Word for word, and without a single picture, repeat the entries.

[Material provided — start]

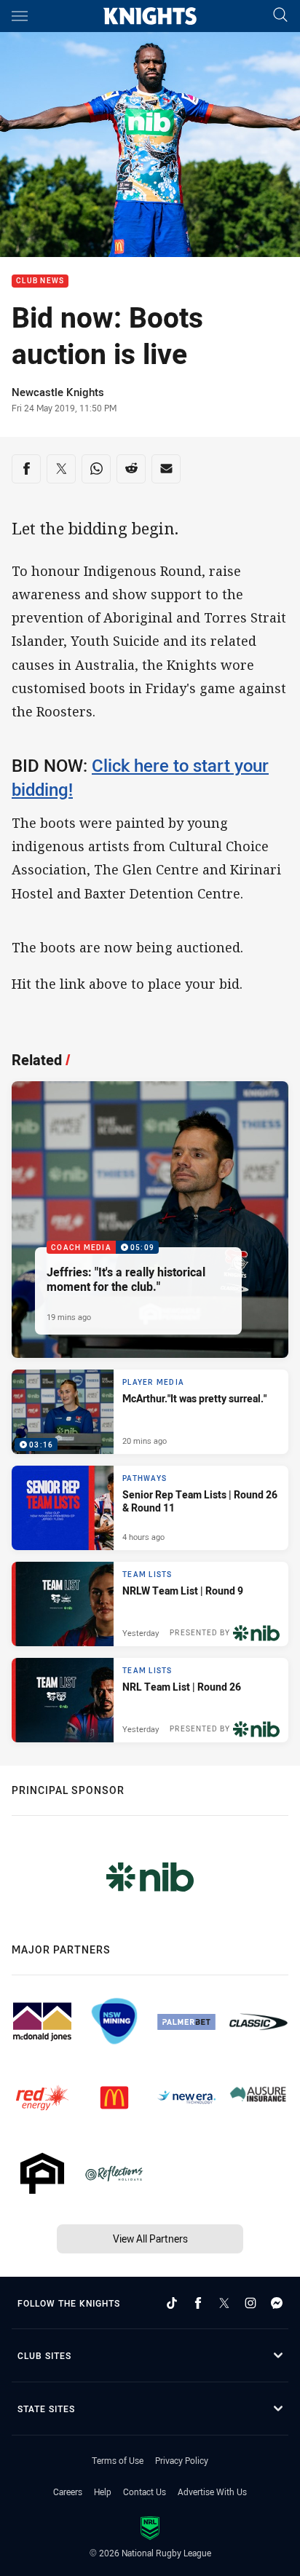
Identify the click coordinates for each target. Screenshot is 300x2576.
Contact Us (144, 2491)
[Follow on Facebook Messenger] (277, 2303)
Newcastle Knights (58, 391)
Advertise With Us (212, 2491)
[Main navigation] (20, 16)
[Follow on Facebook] (198, 2303)
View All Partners (150, 2238)
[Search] (280, 16)
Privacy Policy (181, 2460)
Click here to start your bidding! (140, 777)
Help (102, 2491)
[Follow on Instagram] (250, 2303)
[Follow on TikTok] (172, 2303)
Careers (67, 2491)
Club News (40, 281)
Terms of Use (117, 2460)
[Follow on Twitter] (224, 2303)
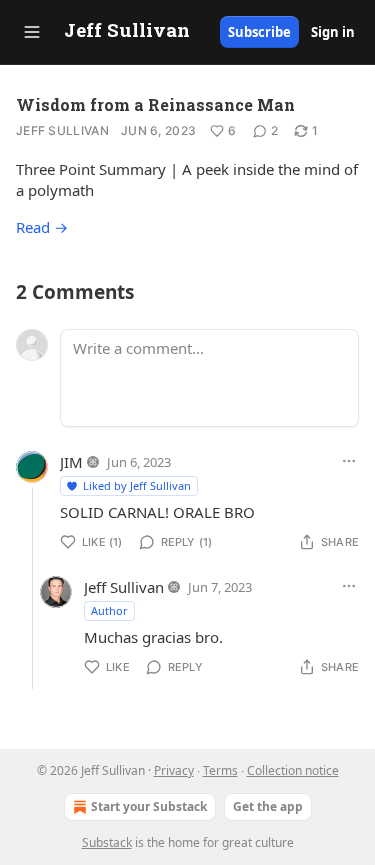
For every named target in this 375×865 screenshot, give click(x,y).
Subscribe (259, 32)
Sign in (333, 32)
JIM (71, 462)
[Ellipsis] (349, 461)
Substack (107, 842)
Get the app (268, 806)
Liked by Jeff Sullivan (137, 485)
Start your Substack (149, 806)
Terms (220, 770)
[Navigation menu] (32, 32)
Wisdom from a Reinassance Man (155, 104)
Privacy (174, 770)
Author (109, 610)
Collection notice (293, 770)
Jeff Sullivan (62, 130)
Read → (42, 227)
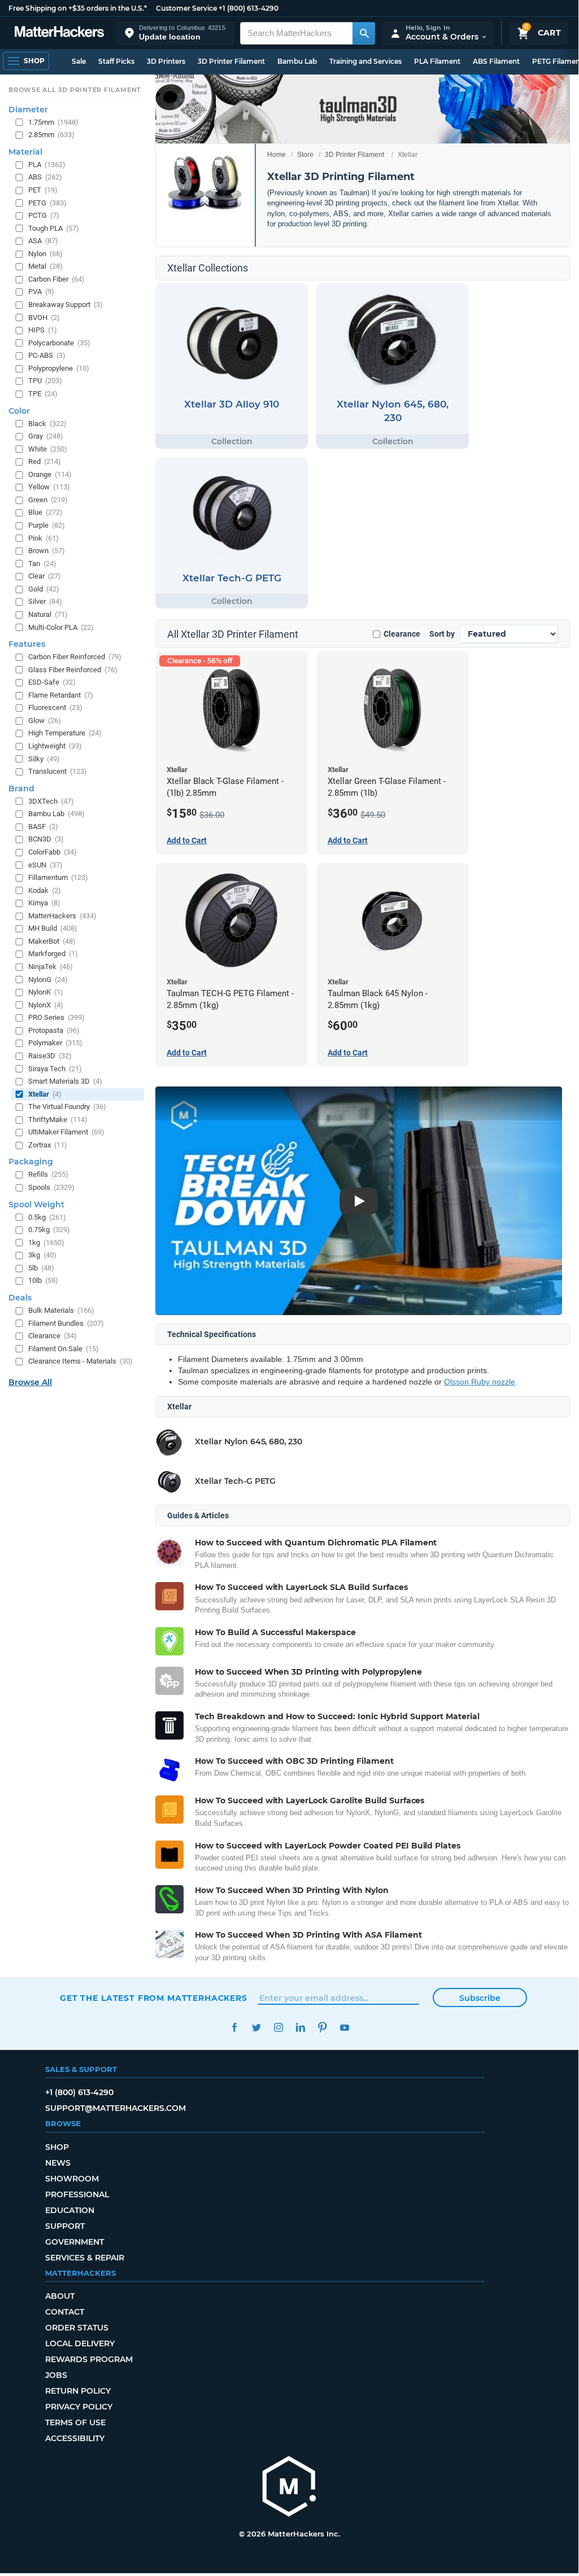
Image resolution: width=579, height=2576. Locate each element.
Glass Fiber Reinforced (72, 669)
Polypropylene (58, 368)
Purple (46, 525)
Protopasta (54, 1030)
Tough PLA (53, 228)
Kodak (44, 890)
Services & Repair (84, 2258)
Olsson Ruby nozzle (479, 1381)
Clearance (402, 633)
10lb (43, 1280)
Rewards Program (89, 2359)
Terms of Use (75, 2422)
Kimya (44, 903)
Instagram (278, 2028)
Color (19, 411)
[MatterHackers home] (59, 33)
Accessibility (75, 2438)
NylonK (45, 992)
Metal (45, 266)
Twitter (256, 2028)
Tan (42, 563)
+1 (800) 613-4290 (248, 8)
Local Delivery (80, 2343)
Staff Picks (116, 61)
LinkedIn (300, 2028)
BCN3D (46, 839)
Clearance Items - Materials (80, 1361)
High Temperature (65, 733)
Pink (43, 538)
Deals (20, 1298)
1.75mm (53, 122)
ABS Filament (496, 61)
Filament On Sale (63, 1348)
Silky (44, 759)
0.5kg (47, 1217)
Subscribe (479, 1998)
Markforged (53, 953)
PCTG (43, 215)
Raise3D (50, 1056)
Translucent (57, 771)
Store (305, 155)
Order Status (76, 2328)
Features (26, 644)
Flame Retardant (60, 695)
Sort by (442, 633)
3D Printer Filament (231, 61)
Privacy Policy (78, 2407)
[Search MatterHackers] (363, 33)
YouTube (344, 2028)
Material (25, 152)
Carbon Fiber (56, 279)
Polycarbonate (59, 343)
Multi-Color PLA (61, 627)
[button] (175, 33)
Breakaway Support (65, 304)
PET (43, 190)
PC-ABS (47, 355)
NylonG (48, 979)
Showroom (72, 2179)
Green (48, 500)
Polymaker (55, 1043)
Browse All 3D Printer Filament (74, 90)
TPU (45, 380)
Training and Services (365, 61)
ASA (43, 240)
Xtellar (45, 1094)
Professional (77, 2194)
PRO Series (56, 1017)
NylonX (45, 1005)
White (47, 449)
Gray (45, 436)
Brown (46, 550)
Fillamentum (58, 877)
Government (74, 2242)
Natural (48, 614)
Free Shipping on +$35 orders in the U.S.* (77, 8)
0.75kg (49, 1229)
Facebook (234, 2028)
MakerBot (52, 941)
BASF (43, 826)
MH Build (52, 928)
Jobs (56, 2375)
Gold (43, 589)
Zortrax (47, 1145)
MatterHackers (62, 916)
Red (44, 461)
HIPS (42, 330)
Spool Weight (36, 1204)
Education (69, 2210)
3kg (42, 1255)
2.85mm (51, 134)
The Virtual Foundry (67, 1106)
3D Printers (166, 61)
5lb (41, 1268)
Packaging (30, 1161)
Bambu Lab (297, 61)
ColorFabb (52, 852)
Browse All (30, 1382)
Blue (45, 512)
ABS (45, 177)
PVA (41, 291)
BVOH (44, 317)
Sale (79, 61)
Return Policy (78, 2391)
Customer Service (186, 8)
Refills (48, 1174)
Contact (64, 2312)
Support (65, 2226)
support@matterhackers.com (115, 2108)
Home (276, 155)
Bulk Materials (61, 1310)
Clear (44, 576)
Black (47, 423)
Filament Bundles (66, 1323)
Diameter (28, 109)
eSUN (45, 865)
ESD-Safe (52, 682)
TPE (43, 393)
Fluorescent (55, 707)
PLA (47, 164)
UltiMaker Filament (66, 1132)
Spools (51, 1187)
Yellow (49, 487)
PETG (47, 203)
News (58, 2163)
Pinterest (322, 2028)
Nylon (45, 253)
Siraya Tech (55, 1068)
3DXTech (51, 801)
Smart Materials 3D (65, 1081)
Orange (50, 474)
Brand (21, 788)
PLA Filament (437, 61)
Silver (45, 601)
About (60, 2296)
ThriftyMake (58, 1119)
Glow (44, 720)
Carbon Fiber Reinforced (74, 656)
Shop (57, 2147)
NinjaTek (50, 966)
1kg (46, 1242)
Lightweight (55, 746)
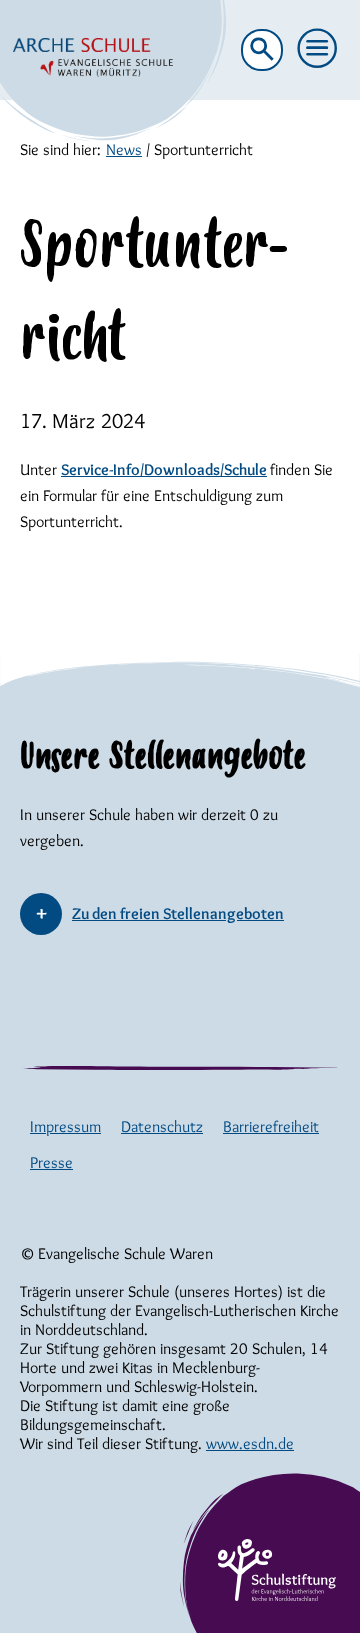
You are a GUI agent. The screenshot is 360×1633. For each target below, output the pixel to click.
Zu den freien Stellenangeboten (178, 913)
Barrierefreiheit (271, 1126)
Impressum (65, 1126)
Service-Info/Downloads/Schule (164, 469)
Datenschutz (162, 1126)
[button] (318, 49)
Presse (51, 1162)
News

[Material provided — finish]

Solution:
Identify the click coordinates for each target. Screenshot is 300x2576.
Contact Us (144, 2491)
[Follow on Facebook Messenger] (277, 2303)
Newcastle Knights (58, 391)
Advertise With Us (212, 2491)
[Main navigation] (20, 16)
[Follow on Facebook] (198, 2303)
View All Partners (150, 2238)
[Search] (280, 16)
Privacy Policy (181, 2460)
Click here to start your bidding! (140, 777)
Help (102, 2491)
[Follow on Instagram] (250, 2303)
[Follow on TikTok] (172, 2303)
Careers (67, 2491)
Club News (40, 281)
Terms of Use (117, 2460)
[Follow on Twitter] (224, 2303)
For every named target in this 375×865 screenshot, give click(x,y).
Subscribe (259, 32)
Sign in (333, 32)
JIM (71, 462)
[Ellipsis] (349, 461)
Substack (107, 842)
Get the app (268, 806)
Liked by Jeff Sullivan (137, 485)
Start your Substack (149, 806)
Terms (220, 770)
[Navigation menu] (32, 32)
Wisdom from a Reinassance Man (155, 104)
Privacy (174, 770)
Author (109, 610)
Collection notice (293, 770)
Jeff Sullivan (62, 130)
Read → (42, 227)
Image resolution: width=579, height=2576. Locate each element.
Glass Fiber Reinforced (72, 669)
Polypropylene (58, 368)
Purple (46, 525)
Protopasta (54, 1030)
Tough PLA (53, 228)
Kodak (44, 890)
Services & Repair (84, 2258)
Olsson Ruby nozzle (479, 1381)
Clearance (402, 633)
10lb (43, 1280)
Rewards Program (89, 2359)
Terms of Use (75, 2422)
Kimya (44, 903)
Instagram (278, 2028)
Color (19, 411)
[MatterHackers home] (59, 33)
Accessibility (75, 2438)
NylonK (45, 992)
Metal (45, 266)
Twitter (256, 2028)
Tan (42, 563)
+1 (800) 613-4290 (248, 8)
Local Delivery (80, 2343)
Staff Picks (116, 61)
LinkedIn (300, 2028)
BCN3D (46, 839)
Clearance Items - Materials (80, 1361)
High Temperature (65, 733)
Pink (43, 538)
Deals (20, 1298)
1.75mm (53, 122)
ABS Filament (496, 61)
Filament On Sale (63, 1348)
Silky (44, 759)
0.5kg (47, 1217)
Subscribe (479, 1998)
Markforged (53, 953)
PCTG (43, 215)
Raise3D (50, 1056)
Translucent (57, 771)
Store (305, 155)
Order Status (76, 2328)
Features (26, 644)
Flame Retardant (60, 695)
Sort by (442, 633)
3D Printer Filament (231, 61)
Privacy Policy (78, 2407)
[Search MatterHackers] (363, 33)
YouTube (344, 2028)
Material (25, 152)
Carbon Fiber (56, 279)
Polycarbonate (59, 343)
Multi-Color PLA (61, 627)
[button] (175, 33)
Breakaway Support (65, 304)
PET (43, 190)
PC-ABS (47, 355)
NylonG (48, 979)
Showroom (72, 2179)
Green (48, 500)
Polymaker (55, 1043)
Browse All 3D Printer Filament (74, 90)
TPU (45, 380)
Training and Services (365, 61)
ASA (43, 240)
Xtellar (45, 1094)
Professional (77, 2194)
PRO Series (56, 1017)
NylonX (45, 1005)
White (47, 449)
Gray (45, 436)
Brown (46, 550)
Fillamentum (58, 877)
Government (74, 2242)
Natural (48, 614)
Free Shipping on +$35 orders in the U.S.* (77, 8)
0.75kg (49, 1229)
Facebook (234, 2028)
MakerBot (52, 941)
BASF (43, 826)
MH Build (52, 928)
Jobs (56, 2375)
Gold (43, 589)
Zortrax (47, 1145)
MatterHackers (62, 916)
Red (44, 461)
HIPS (42, 330)
Spool Weight (36, 1204)
Education (69, 2210)
3kg (42, 1255)
2.85mm (51, 134)
The Virtual Foundry (67, 1106)
3D Printers (166, 61)
5lb (41, 1268)
Packaging (30, 1161)
Bambu Lab (297, 61)
ColorFabb (52, 852)
Browse All (30, 1382)
Blue (45, 512)
ABS (45, 177)
PVA (41, 291)
BVOH (44, 317)
Sale (79, 61)
Return Policy (78, 2391)
Customer Service (186, 8)
Refills (48, 1174)
Contact (64, 2312)
Support (65, 2226)
support@matterhackers.com (115, 2108)
Home (276, 155)
Bulk Materials (61, 1310)
Clear (44, 576)
Black (47, 423)
Filament Bundles (66, 1323)
Diameter (28, 109)
eSUN (45, 865)
ESD-Safe (52, 682)
TPE (43, 393)
Fluorescent (55, 707)
PLA (47, 164)
UltiMaker Filament (66, 1132)
Spools (51, 1187)
Yellow (49, 487)
PETG (47, 203)
News (58, 2163)
Pinterest (322, 2028)
Nylon (45, 253)
Siraya Tech (55, 1068)
3DXTech (51, 801)
Smart Materials 3D (65, 1081)
Orange (50, 474)
Brand (21, 788)
PLA Filament (437, 61)
Silver (45, 601)
About (60, 2296)
ThriftyMake (58, 1119)
Glow (44, 720)
Carbon Fiber Reinforced (74, 656)
Shop (57, 2147)
NinjaTek (50, 966)
1kg (46, 1242)
Lightweight (55, 746)
You are a GUI agent. The screenshot is 360×1633. For each target below, output the pixel to click.
Zu den freien Stellenangeboten (178, 913)
Barrierefreiheit (271, 1126)
Impressum (65, 1126)
Service-Info/Downloads/Schule (164, 469)
Datenschutz (162, 1126)
[button] (318, 49)
Presse (51, 1162)
News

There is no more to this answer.